▶ _WHAT YOU SHOULD DO_: In the records below, begin at the line containing "Where should I click to: Click the 나이아신" and end at the line containing "Task: Open the Chli Aubrig peak marker"; quote every line in that span exactly, including both boundary lines, and no others.

[Saved data entries]
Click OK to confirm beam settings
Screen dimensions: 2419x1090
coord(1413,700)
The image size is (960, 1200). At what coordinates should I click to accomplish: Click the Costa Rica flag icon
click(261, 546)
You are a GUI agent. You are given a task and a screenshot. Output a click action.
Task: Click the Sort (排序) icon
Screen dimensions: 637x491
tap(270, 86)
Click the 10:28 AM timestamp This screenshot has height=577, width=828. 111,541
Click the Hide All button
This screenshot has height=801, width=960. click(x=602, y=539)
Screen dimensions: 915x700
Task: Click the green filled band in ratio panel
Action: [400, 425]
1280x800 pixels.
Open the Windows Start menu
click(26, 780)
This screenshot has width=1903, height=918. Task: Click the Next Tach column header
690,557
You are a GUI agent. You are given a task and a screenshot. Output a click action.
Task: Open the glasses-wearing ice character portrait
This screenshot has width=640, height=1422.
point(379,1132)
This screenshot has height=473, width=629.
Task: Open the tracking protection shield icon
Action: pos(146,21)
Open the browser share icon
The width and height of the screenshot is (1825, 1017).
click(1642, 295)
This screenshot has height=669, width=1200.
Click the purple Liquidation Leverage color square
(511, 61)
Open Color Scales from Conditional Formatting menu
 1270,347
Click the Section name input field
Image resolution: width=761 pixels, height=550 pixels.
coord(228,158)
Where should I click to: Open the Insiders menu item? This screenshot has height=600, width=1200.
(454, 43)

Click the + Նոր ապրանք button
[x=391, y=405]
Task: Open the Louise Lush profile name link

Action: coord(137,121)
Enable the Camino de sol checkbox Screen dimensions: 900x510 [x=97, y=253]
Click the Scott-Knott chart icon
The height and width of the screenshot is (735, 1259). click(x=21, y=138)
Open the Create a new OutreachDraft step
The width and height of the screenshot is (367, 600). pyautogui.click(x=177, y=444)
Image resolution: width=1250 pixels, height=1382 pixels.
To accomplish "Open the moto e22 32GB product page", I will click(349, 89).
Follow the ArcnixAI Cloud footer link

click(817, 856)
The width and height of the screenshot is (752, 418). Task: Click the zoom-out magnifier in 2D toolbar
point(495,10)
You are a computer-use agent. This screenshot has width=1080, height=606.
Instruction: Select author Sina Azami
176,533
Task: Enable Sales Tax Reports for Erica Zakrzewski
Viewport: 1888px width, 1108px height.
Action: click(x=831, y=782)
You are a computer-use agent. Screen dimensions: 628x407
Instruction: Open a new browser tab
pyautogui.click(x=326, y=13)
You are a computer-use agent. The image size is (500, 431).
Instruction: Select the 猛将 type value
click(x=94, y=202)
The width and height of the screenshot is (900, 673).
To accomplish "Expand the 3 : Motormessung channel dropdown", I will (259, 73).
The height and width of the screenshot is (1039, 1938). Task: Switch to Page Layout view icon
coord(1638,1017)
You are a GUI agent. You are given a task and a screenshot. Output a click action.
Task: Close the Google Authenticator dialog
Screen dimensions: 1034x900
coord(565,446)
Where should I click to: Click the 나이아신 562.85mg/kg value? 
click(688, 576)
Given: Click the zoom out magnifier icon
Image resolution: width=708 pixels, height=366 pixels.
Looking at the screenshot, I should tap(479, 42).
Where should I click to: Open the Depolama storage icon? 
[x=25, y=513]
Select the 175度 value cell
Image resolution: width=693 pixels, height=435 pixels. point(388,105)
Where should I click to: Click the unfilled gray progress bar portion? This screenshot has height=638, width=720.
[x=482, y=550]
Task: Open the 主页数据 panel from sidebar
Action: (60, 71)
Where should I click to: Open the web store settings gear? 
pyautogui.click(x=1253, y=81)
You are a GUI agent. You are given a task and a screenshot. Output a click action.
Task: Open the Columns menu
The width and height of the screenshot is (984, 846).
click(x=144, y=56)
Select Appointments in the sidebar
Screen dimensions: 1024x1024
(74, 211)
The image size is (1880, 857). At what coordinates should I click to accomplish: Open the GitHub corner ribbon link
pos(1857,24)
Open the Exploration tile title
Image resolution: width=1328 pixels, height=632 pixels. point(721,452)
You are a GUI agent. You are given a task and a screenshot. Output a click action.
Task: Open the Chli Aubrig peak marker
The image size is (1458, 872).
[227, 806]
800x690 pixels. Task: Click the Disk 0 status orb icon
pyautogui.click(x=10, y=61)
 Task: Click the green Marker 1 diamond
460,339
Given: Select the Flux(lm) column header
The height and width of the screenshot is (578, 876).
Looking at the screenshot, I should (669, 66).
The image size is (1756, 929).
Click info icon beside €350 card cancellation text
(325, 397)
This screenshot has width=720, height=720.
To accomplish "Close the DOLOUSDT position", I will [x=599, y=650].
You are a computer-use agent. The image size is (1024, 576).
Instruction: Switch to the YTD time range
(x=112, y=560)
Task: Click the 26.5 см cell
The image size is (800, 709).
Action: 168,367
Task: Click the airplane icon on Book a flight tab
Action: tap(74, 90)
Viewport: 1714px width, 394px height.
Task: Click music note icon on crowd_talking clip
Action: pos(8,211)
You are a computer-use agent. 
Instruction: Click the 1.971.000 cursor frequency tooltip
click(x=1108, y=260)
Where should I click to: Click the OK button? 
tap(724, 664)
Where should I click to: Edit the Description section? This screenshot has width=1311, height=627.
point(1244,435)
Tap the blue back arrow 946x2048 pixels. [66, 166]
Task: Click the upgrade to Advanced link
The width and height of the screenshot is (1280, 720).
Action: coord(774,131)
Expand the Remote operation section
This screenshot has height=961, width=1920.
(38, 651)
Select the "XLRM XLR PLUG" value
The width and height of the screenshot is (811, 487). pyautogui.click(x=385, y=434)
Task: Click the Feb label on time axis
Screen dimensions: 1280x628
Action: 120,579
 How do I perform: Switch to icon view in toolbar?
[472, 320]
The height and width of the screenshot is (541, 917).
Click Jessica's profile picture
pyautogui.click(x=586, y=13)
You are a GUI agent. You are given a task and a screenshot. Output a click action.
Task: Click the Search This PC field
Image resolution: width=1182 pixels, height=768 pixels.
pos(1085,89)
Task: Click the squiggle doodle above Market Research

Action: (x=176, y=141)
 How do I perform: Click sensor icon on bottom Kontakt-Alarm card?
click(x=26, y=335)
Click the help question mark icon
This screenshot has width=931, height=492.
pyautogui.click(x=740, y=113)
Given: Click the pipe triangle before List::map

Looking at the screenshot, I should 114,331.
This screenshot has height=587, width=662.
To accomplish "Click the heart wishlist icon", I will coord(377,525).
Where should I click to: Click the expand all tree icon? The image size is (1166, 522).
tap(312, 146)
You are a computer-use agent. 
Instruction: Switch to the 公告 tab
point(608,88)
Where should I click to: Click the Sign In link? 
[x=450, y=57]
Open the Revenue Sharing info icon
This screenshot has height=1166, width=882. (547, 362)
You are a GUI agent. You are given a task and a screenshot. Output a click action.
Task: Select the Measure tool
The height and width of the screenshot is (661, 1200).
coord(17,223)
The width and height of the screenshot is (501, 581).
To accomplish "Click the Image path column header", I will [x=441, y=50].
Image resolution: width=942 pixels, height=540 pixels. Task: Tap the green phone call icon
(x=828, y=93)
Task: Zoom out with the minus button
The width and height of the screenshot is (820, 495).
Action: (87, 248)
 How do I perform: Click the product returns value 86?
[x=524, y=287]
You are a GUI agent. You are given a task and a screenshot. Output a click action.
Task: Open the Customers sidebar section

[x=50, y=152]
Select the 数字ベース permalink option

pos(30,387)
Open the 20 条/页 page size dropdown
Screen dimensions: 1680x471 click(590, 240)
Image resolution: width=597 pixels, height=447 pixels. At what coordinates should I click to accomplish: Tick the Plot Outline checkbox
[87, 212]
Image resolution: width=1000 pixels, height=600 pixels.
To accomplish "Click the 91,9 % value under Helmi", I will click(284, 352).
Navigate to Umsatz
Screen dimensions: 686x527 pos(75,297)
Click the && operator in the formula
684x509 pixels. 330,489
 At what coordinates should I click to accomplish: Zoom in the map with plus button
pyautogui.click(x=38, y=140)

▶ _EXERCISE OUTPUT_:
Where should I click to: Click the 나이아신 562.85mg/kg value? 
click(688, 576)
Given: Click the zoom out magnifier icon
Image resolution: width=708 pixels, height=366 pixels.
Looking at the screenshot, I should tap(479, 42).
Where should I click to: Open the Depolama storage icon? 
[x=25, y=513]
Select the 175度 value cell
Image resolution: width=693 pixels, height=435 pixels. point(388,105)
Where should I click to: Click the unfilled gray progress bar portion? This screenshot has height=638, width=720.
[x=482, y=550]
Task: Open the 主页数据 panel from sidebar
Action: (60, 71)
Where should I click to: Open the web store settings gear? 
pyautogui.click(x=1253, y=81)
You are a GUI agent. You are given a task and a screenshot. Output a click action.
Task: Open the Columns menu
The width and height of the screenshot is (984, 846).
click(x=144, y=56)
Select Appointments in the sidebar
Screen dimensions: 1024x1024
(74, 211)
The image size is (1880, 857). At what coordinates should I click to accomplish: Open the GitHub corner ribbon link
pos(1857,24)
Open the Exploration tile title
Image resolution: width=1328 pixels, height=632 pixels. point(721,452)
You are a GUI agent. You are given a task and a screenshot. Output a click action.
Task: Open the Chli Aubrig peak marker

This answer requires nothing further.